Empresas como Shoppe vendem compostos como o que matou enfermeira em SP; empresa mineira tem CNPJ suspenso desde 2015, com apreensões que vêm desde 2007; segundo CGU, fabricante participou de venda fraudulenta de máscara durante a pandemia, no MS
Por Nanci Pittelkow
Deu no Fantástico: a enfermeira Edmara Silva de Abreu morreu por uma hepatite fulminante após consumir o composto “50 ervas emagrecedor”. Onde esse tipo de produto é vendido? Apenas por esquemas escorregadios na internet? Não. De Olho nos Ruralistas apurou que produtos como esse foram vendidos, nos últimos anos, pelas grandes redes de varejo digital. Nos sites da Americanas, Shopee e Mercado Livre ainda é possível comprar itens da Pró-ervas proibidos pela Agência Nacional de Vigilância Sanitária (Anvisa) em 2020: Castanha Da Índia, Valeriana, Super Chá Sb e Unha De Gato Com Uxi Amarelo.
Como o CNPJ da empresa não está ativo desde 2015, os demais produtos da marca que estão à venda são clandestinos. O composto que vitimou Edmara, em São Paulo, não é mais localizado nas buscas (as empresas retiraram os anúncios após as notícias da última semana), mas imagens de anúncios recentes associados às lojas confirmam — ou as páginas mantidas “em cache” — que o produto “50 ervas” era vendido desde 2020, mesmo proibido.
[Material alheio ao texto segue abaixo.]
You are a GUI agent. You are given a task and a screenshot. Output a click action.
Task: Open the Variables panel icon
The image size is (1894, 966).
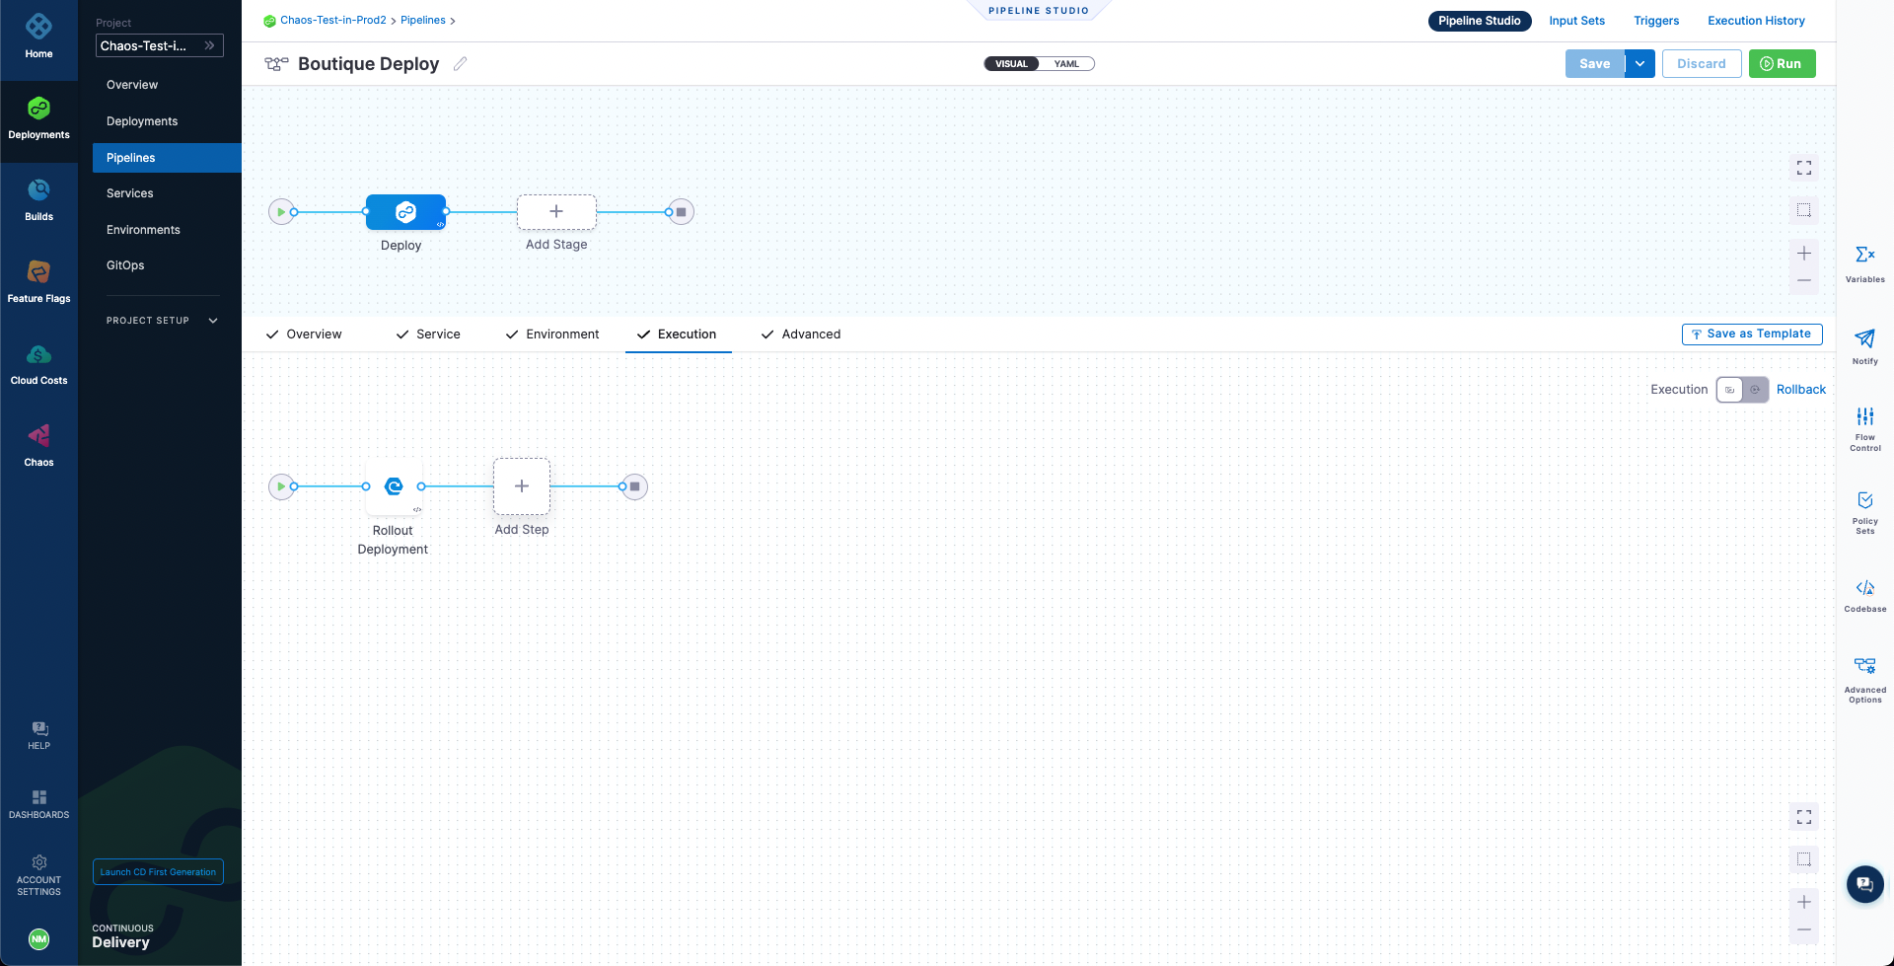(1864, 261)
O caso da enfermeira se tornou ainda mais notório após reportagem publicada pelo Fantástico, da Rede Globo, no domingo. O programa incluiu instruções do médico Drauzio Varella para que a população não faça uso de produtos como esses, apesar da roupagem de “naturais”. “Estricnina também é natural”, lembrou o infectologista. As mercadorias prometem emagrecimento rápido, observou a emissora, “mas podem custar a sua vida”.
Ironicamente, o site do G1 — que fala em charlatanismo na venda das ervas — traz publicidade da Americanas: “Entrega rápida? Variedade? Relaxa. Na Americanas você acha”. O anúncio aparece no miolo da notícia sobre o risco dos produtos, como se vê na imagem abaixo:
FABRICANTE DAS ERVAS É UM VELHO CONHECIDO DAS NOTÍCIAS POLICIAIS
Pró-ervas é um dos nomes fantasia usados pela empresa Sebastião Rocha de Souza, que foi aberta em 25 de março de 1995 em Ipatinga (MG) e acumula um histórico de apreensões e proibições de produtos pelos órgãos de Vigilância Sanitária antes e depois de ser encerrada em 4 de setembro de 2015. Com o nome fantasia Brotinho Ervas, ela foi interditada e proibida de manipular e comercializar medicamentos fitoterápicos pela Vigilância Sanitária de Ipatinga em 2007 e 2008.
A Anvisa determinou em 2012 a apreensão e suspensão de todos os produtos sujeitos a fiscalização sanitária fabricados pela empresa por ela não possuir autorização de funcionamento. Em 2017, sob o nome fantasia Mil Hervas, houve nova proibição de venda de produtos pela empresa, considerados clandestinos.
Embora a empresa não exista legalmente, itens com a marca Pró-ervas são encontrados livremente para venda nas grandes redes de varejo. Na Americanas, conforme apuração deste observatório, ainda são vendidos “Canela de velho c/ sucupira” e “Unha de gato e uxi amarelo”. A empresa é controlada pela 3G Capital, do trio de investidores Jorge Paulo Lemann, Marcel Telles e Beto Sicupira, os mesmos donos da cervejaria Ambev.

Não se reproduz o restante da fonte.